To test other methods (e.g., full fine-tuning, LoRA, standard FFT), please refer to the corresponding scripts under the `test/` directory or modify `circulant_layer_rdfft.py` accordingly.


## Results

## Results

We report the peak GPU memory usage (in MB) for different fine-tuning methods under various settings of hidden dimension `D` and batch size `B`. For each entry, we also denote in parentheses how many times memory usage is reduced compared to full fine-tuning.
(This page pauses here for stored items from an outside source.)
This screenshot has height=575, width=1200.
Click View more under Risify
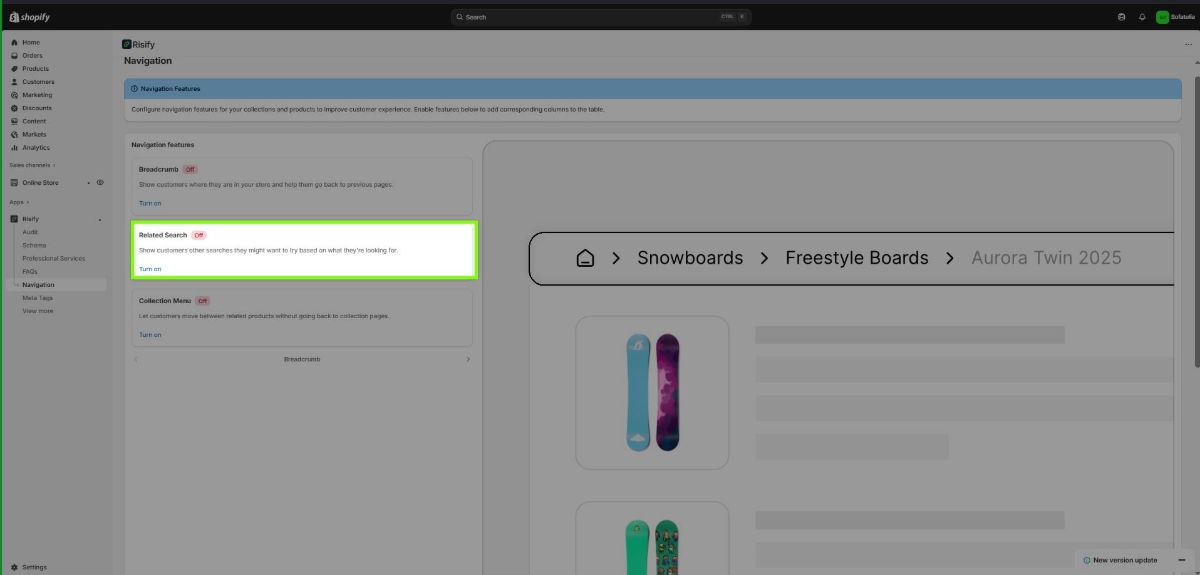38,311
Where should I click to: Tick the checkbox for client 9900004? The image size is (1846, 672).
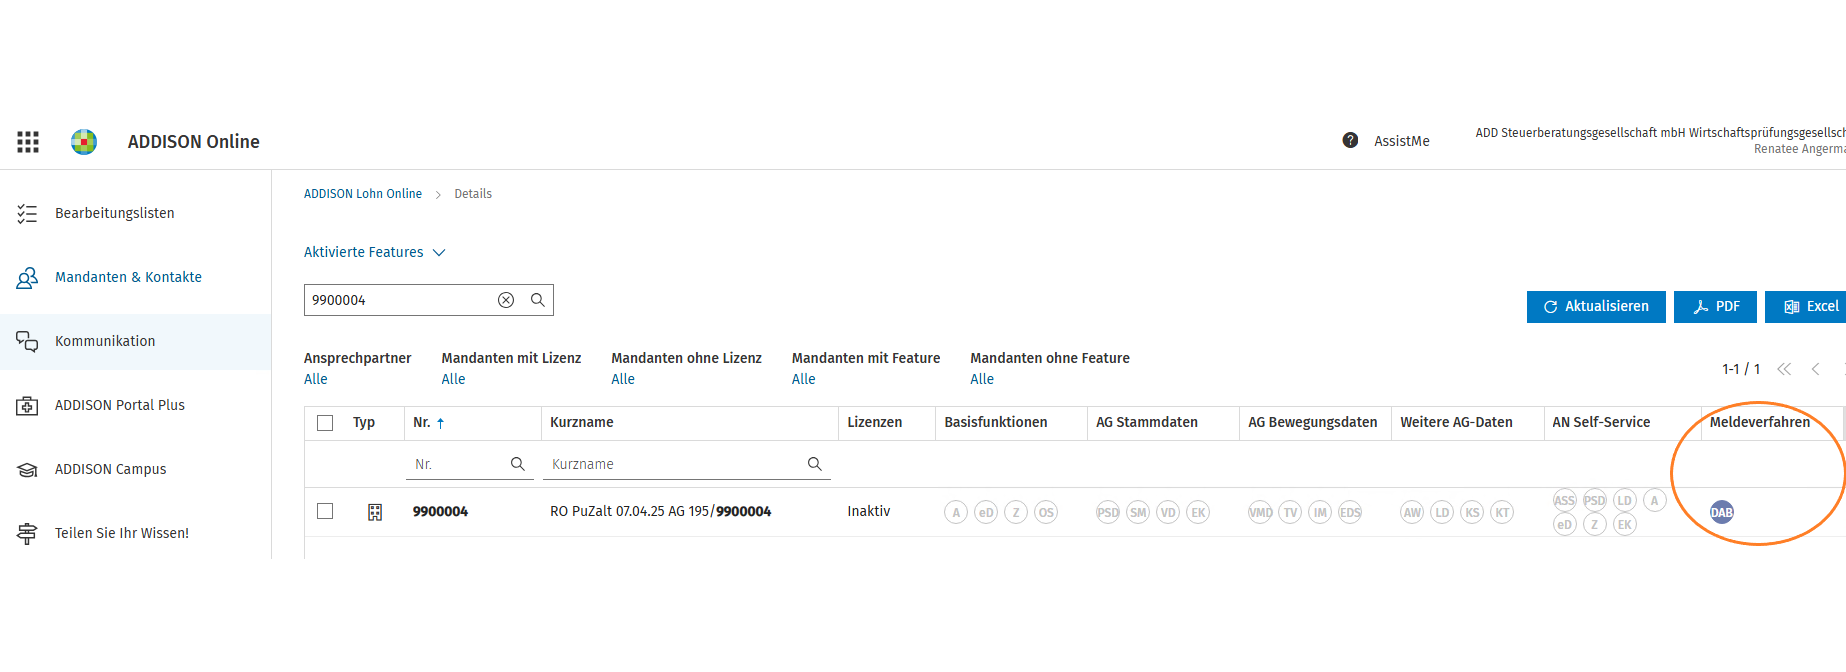[x=325, y=511]
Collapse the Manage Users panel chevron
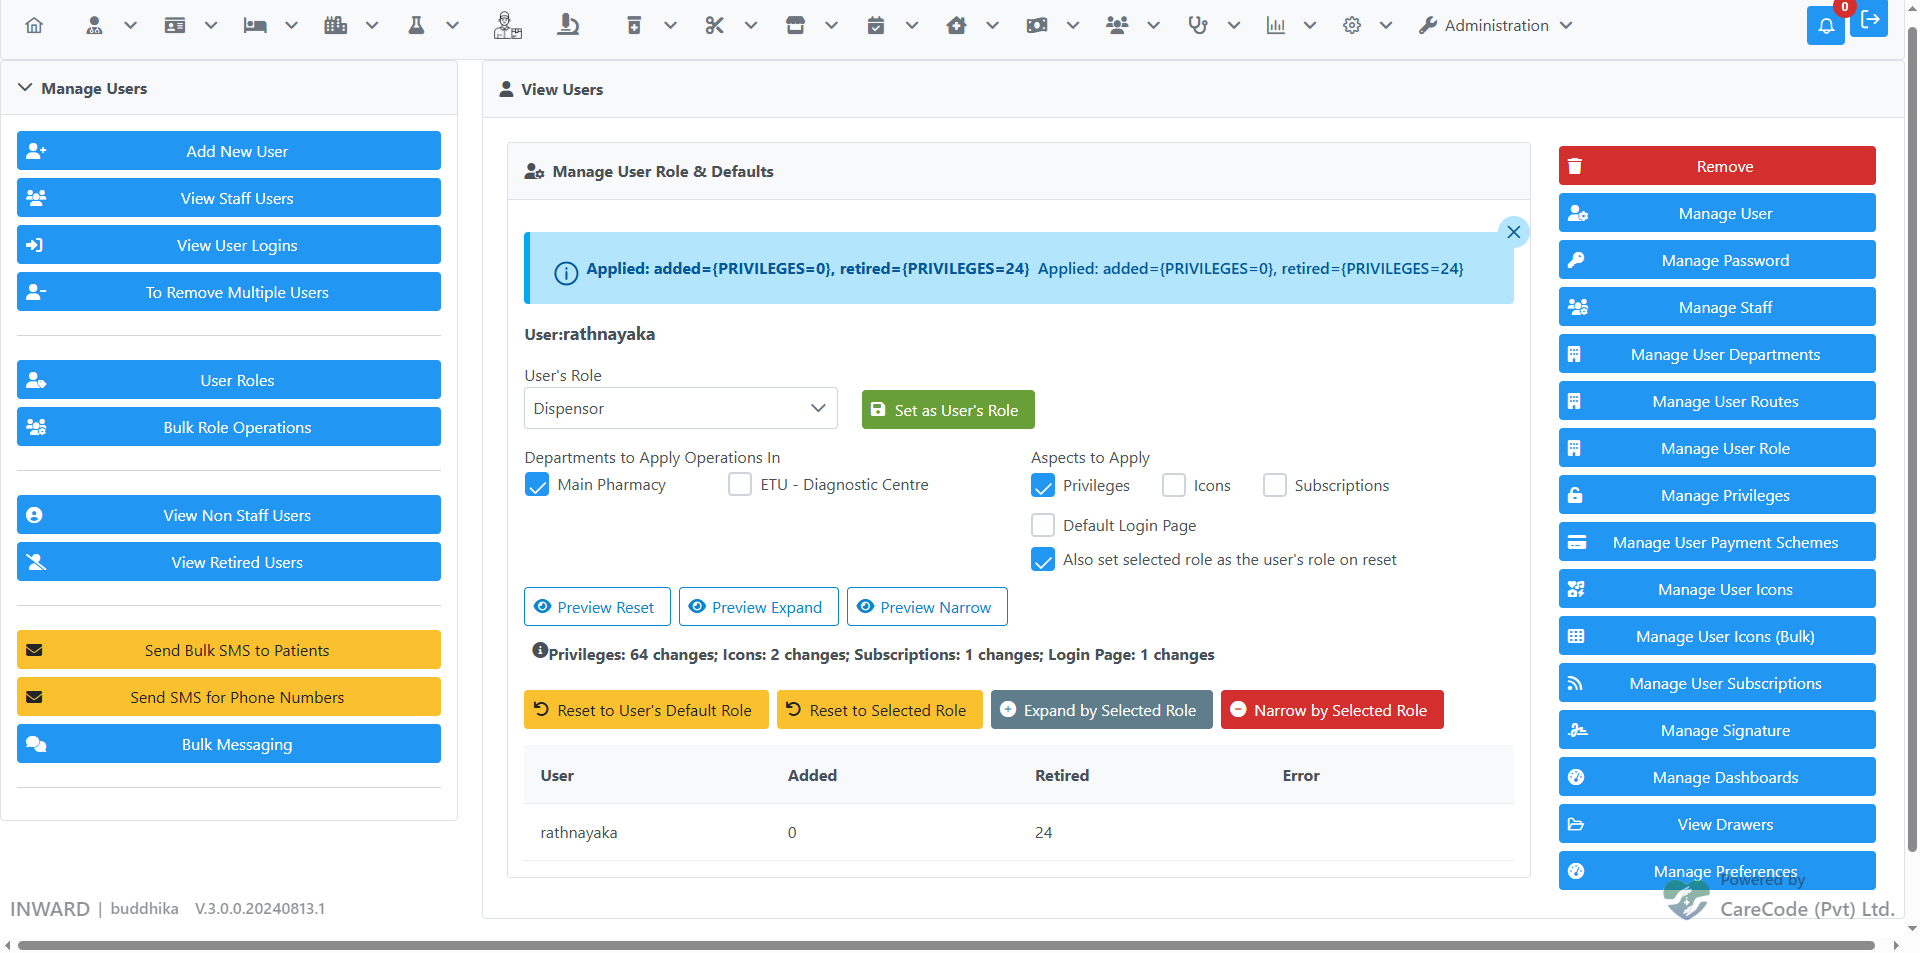The width and height of the screenshot is (1920, 953). pyautogui.click(x=26, y=88)
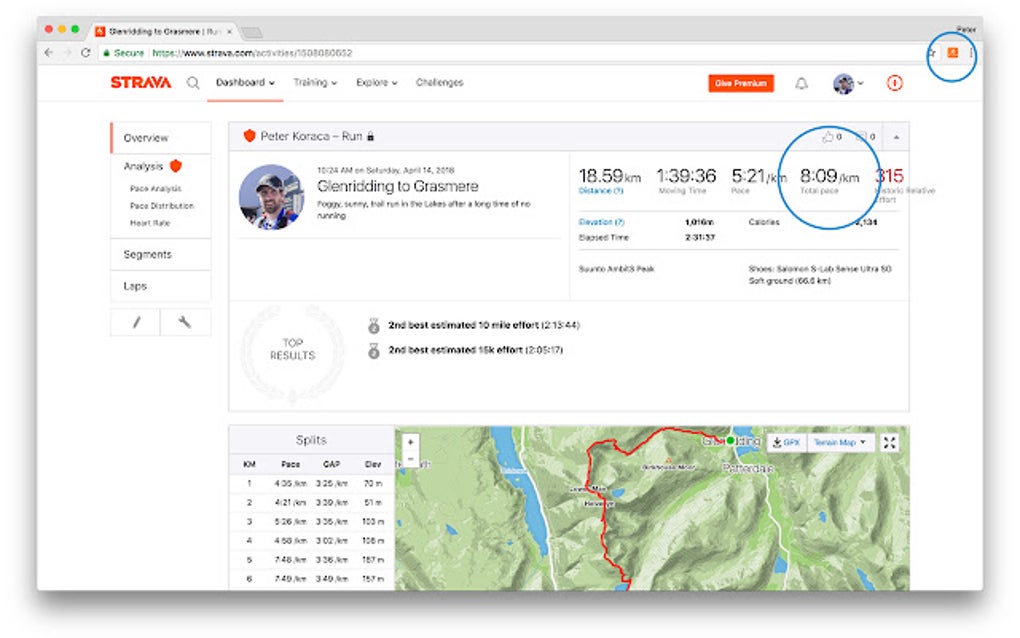
Task: Open the profile avatar menu
Action: tap(844, 83)
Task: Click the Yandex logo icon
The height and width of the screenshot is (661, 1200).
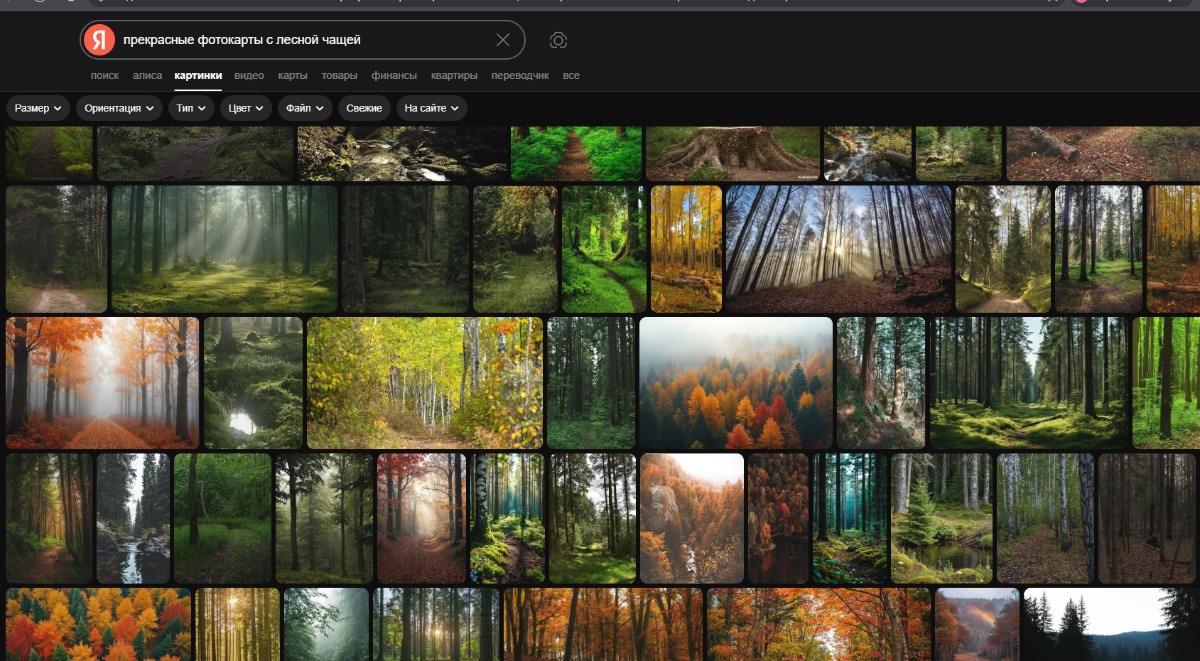Action: [99, 40]
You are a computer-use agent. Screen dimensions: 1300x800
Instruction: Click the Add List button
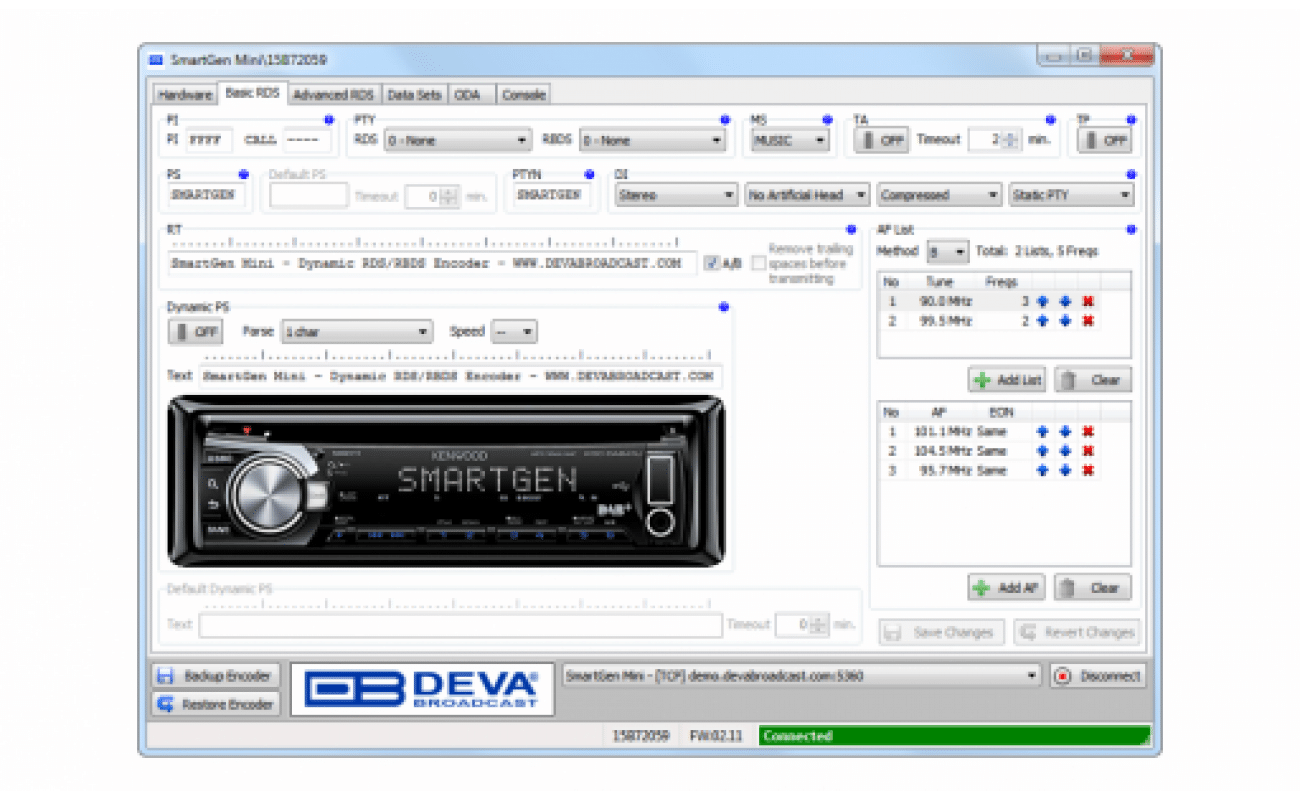pos(1007,380)

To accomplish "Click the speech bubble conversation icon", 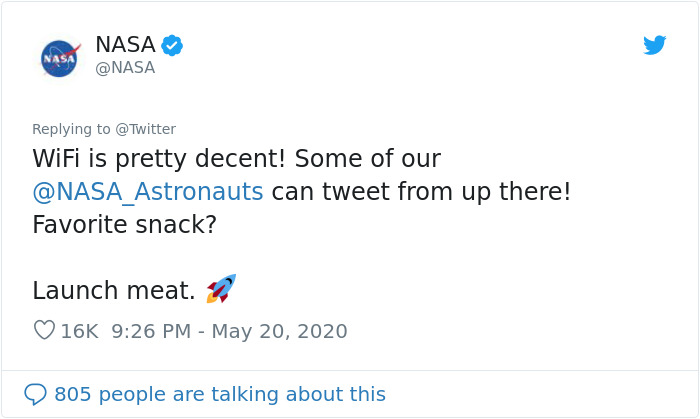I will tap(35, 394).
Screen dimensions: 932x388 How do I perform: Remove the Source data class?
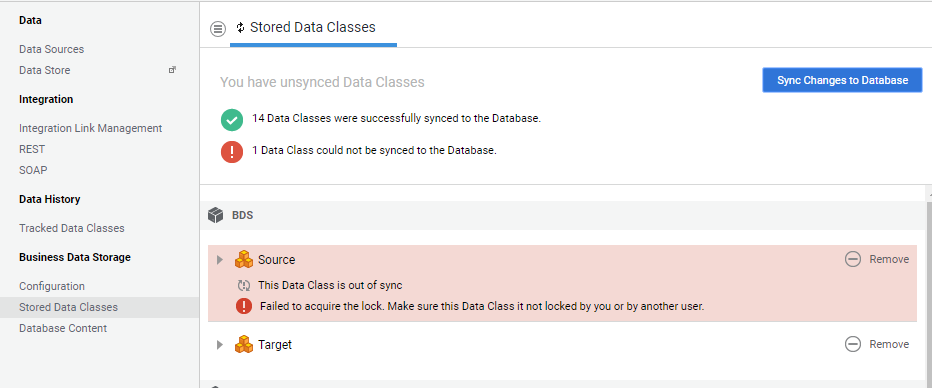coord(877,259)
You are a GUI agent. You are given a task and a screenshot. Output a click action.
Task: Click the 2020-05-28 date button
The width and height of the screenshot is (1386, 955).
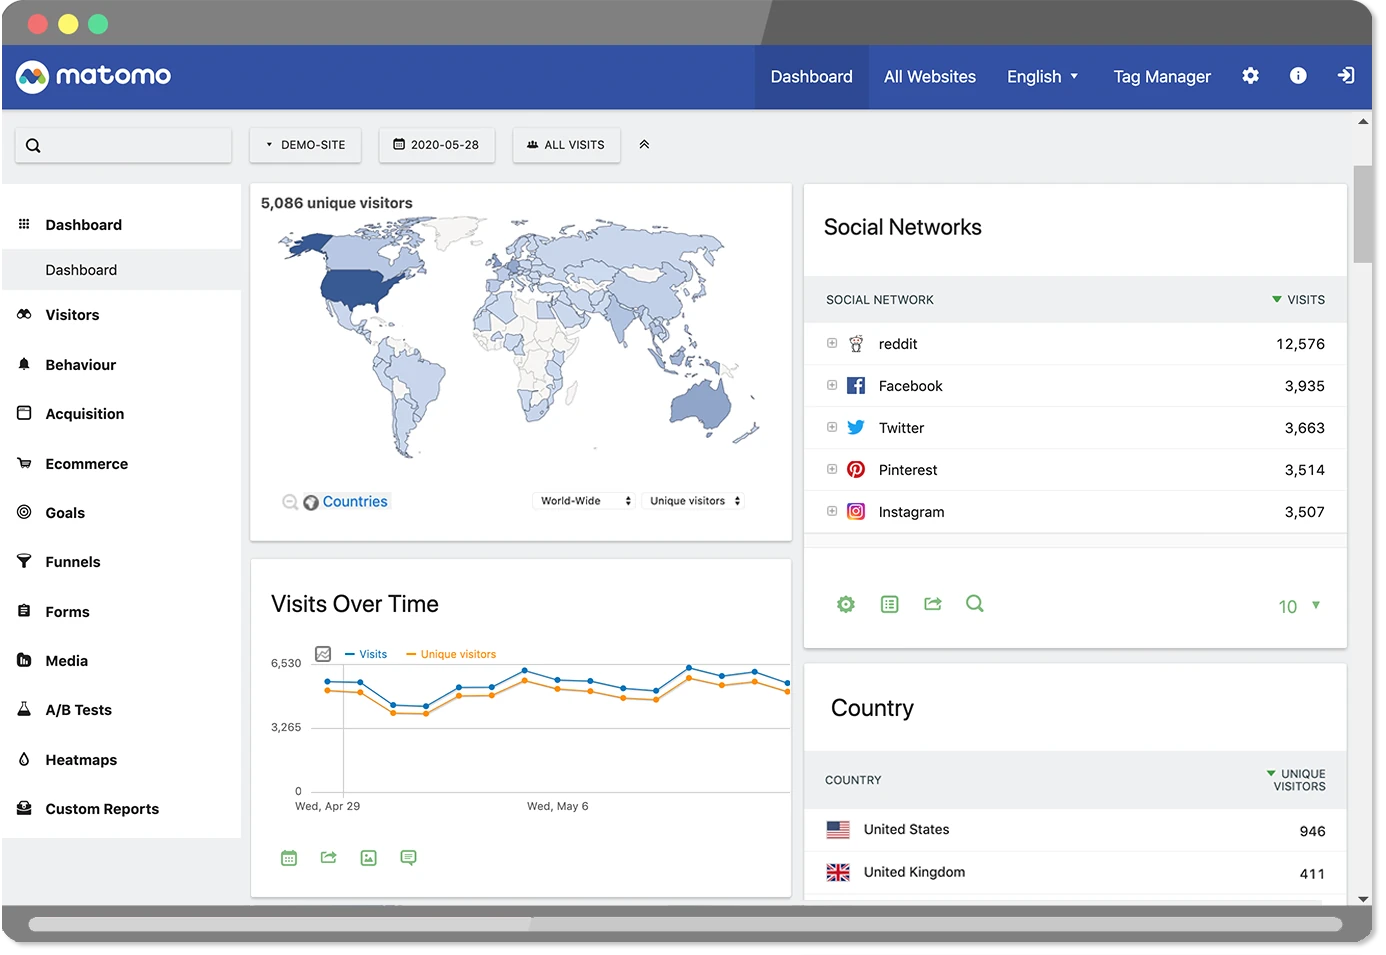click(436, 145)
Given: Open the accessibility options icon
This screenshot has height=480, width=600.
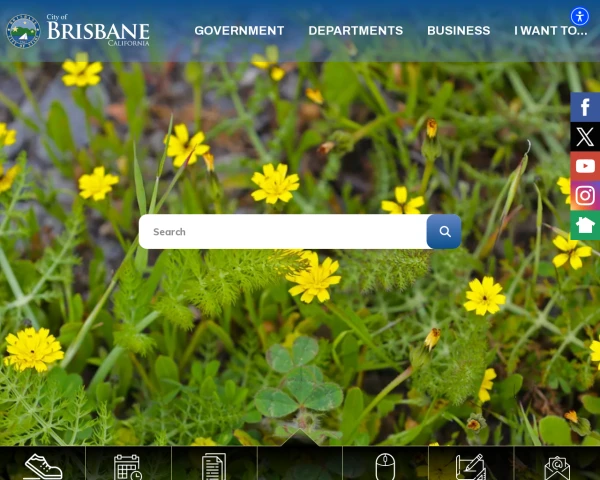Looking at the screenshot, I should click(580, 16).
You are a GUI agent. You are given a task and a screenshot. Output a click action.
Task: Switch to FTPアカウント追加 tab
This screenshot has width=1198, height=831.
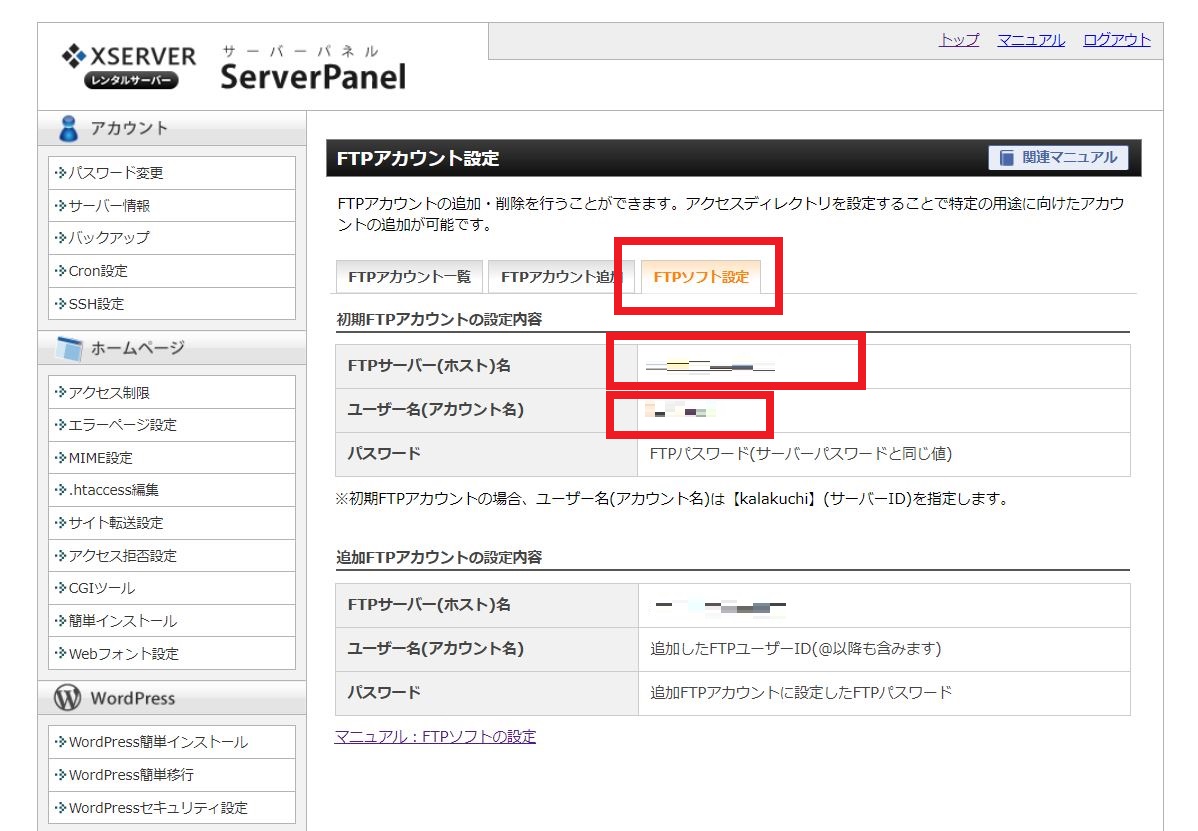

| Method      | D=4096, B=1 | D=4096, B=16 | D=4096, B=256 | D=1024, B=1 | D=1024, B=16 | D=1024, B=256 |
|-------------|-------------|--------------|---------------|-------------|--------------|----------------|
| full-finetune | 144.33     | 145.50      | 164.25        | 24.27       | 24.56       | 29.25          |
| lora          | 20.31 (×7.11) | 21.25 (×6.85) | 39.38 (×4.17) | 16.77 (×1.45) | 17.00 (×1.44) | 21.69 (×1.35) |
| fftp=128      | 3.65 (×39.55) | 35.88 (×4.06) | 551.50 (×0.30) | 0.25 (×95.22) | 2.66 (×9.22) | 41.22 (×0.71) |
| rfftp=128     | 3.14 (×45.93) | 35.14 (×4.14) | 547.13 (×0.30) | 0.22 (×111.20) | 2.53 (×9.72) | 40.30 (×0.73) |
| **ours p=128** | **1.06 (×135.78)** | **2.00 (×72.73)** | **20.50 (×8.01)** | **0.08 (×308.73)** | **0.34 (×71.35)** | **5.03 (×5.81)** |
| fftp=256      | 1.89 (×76.24) | 19.03 (×7.65) | 293.25 (×0.56) | 0.15 (×166.80) | 1.61 (×15.24) | 25.08 (×1.17) |
| rfftp=256     | 1.62 (×89.17) | 18.35 (×7.93) | 286.06 (×0.57) | 0.12 (×194.92) | 1.48 (×16.63) | 24.02 (×1.22) |
| **ours p=256** | **0.56 (×256.36)** | **1.50 (×96.97)** | **20.25 (×8.11)** | **0.05 (×512.42)** | **0.33 (×74.74)** | **5.02 (×5.83)** |
| fftp=512      | 1.02 (×141.97) | 10.63 (×13.68) | 164.50 (×1.00) | 0.09 (×267.23) | 1.09 (×22.60) | 17.03 (×1.72) |
| rfftp=512     | 0.86 (×167.28) | 10.03 (×14.51) | 156.66 (×1.05) | 0.08 (×312.61) | 0.96 (×25.68) | 15.05 (×1.94) |
| **ours p=512** | **0.31 (×461.14)** | **1.38 (×105.78)** | **20.13 (×8.16)** | **0.03 (×764.69)** | **0.32 (×76.56)** | **5.01 (×5.84)** |
| fftp=1024     | 0.58 (×249.23) | 6.44 (×22.59) | 100.22 (×1.64) | 0.06 (×382.35) | 0.83 (×29.76) | 13.01 (×2.25) |
| rfftp=1024    | 0.49 (×295.88) | 5.88 (×24.73) | 92.24 (×1.78) | 0.05 (×447.79) | 0.70 (×35.15) | 11.02 (×2.65) |
| **ours p=1024** | **0.19 (×767.76)** | **1.31 (×110.82)** | **20.06 (×8.19)** | **0.02 (×1,014.39)** | **0.32 (×77.50)** | **5.00 (×5.84)** |
| fftp=4096     | 0.25 (×575.07) | 3.30 (×44.12) | 52.05 (×3.16) | N/A           | N/A           | N/A             |
| rfftp=4096    | 0.21 (×698.79) | 2.78 (×52.25) | 44.04 (×3.73) | N/A           | N/A           | N/A             |
| **ours p=4096** | **0.09 (×1,531.54)** | **1.27 (×114.92)** | **20.02 (×8.21)** | **N/A**       | **N/A**         | **N/A**           |

Our method achieves the lowest memory footprint across all tested configurations.